Cisco Support Community
Showing results for 
Search instead for 
Did you mean: 

Welcome to Cisco Support Community. We would love to have your feedback.

For an introduction to the new site, click here. And see here for current known issues.

New Member

Adding route on ASA


We have one weird requirement it is as follows

1. Our ASA outside subnet is A.B.C.0 /24

2. Our ASA DMZ subnet is : P.Q.R.0 /24

3. Our ASA inside subnet is X.Y.Z.0 /24

with last digit .1 is the ip address of the interface.

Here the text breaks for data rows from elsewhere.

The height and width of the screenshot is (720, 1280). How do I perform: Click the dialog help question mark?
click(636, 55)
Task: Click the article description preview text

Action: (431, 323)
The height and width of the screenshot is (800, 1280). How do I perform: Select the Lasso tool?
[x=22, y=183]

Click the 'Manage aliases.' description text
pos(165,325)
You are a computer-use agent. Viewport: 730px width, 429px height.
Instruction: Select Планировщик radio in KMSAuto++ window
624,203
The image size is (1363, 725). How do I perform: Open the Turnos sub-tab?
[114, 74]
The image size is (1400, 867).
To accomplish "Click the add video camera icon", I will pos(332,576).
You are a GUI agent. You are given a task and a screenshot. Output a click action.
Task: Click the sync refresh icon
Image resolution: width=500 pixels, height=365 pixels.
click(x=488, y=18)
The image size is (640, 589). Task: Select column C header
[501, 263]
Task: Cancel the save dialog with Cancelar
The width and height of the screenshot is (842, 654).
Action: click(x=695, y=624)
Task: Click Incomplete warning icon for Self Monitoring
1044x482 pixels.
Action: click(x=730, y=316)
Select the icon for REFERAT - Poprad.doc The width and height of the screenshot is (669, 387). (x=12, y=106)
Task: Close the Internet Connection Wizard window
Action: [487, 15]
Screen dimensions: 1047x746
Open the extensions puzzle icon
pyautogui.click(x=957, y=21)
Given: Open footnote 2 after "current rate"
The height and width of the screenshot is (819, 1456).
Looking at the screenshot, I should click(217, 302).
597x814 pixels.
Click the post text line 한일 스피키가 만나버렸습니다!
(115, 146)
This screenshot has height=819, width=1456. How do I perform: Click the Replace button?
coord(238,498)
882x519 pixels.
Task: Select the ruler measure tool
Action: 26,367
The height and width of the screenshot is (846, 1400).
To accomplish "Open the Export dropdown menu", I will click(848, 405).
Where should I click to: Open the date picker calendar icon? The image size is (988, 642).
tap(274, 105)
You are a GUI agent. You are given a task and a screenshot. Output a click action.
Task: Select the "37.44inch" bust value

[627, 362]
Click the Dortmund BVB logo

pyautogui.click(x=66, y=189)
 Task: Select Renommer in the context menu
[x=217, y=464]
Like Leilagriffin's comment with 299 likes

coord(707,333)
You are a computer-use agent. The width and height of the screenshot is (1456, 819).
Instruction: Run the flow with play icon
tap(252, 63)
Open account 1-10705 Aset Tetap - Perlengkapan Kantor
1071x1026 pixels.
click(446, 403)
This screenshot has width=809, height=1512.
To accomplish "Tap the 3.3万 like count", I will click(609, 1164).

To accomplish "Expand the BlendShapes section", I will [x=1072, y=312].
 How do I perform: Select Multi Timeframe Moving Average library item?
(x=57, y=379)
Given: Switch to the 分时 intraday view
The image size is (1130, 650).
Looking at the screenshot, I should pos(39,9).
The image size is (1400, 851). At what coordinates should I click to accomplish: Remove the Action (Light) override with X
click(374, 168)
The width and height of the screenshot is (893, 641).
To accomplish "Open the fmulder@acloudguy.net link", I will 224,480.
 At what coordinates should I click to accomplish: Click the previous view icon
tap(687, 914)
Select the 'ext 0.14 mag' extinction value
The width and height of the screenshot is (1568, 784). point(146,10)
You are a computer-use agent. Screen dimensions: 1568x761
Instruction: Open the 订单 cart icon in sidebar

Now we have one host from outside subnet hosted in the DMZ region. This is required for Microsoft OCS server for Audio and Video support ( NAT of the IP address is not allowed for Voice/Video). I need to configure this host with A.B.C.11 / 24 ( this is from the outside subnet ) in the DMZ region. We are struck with this problem as we are not able to give default gateway to this host. We plan to give secondary IP address from the DMZ subnet but not sure if this will work. I have done static (dmz,outside) A.B.C.11 A.B.C.11. And have given access from outside interface for full ip just for testing.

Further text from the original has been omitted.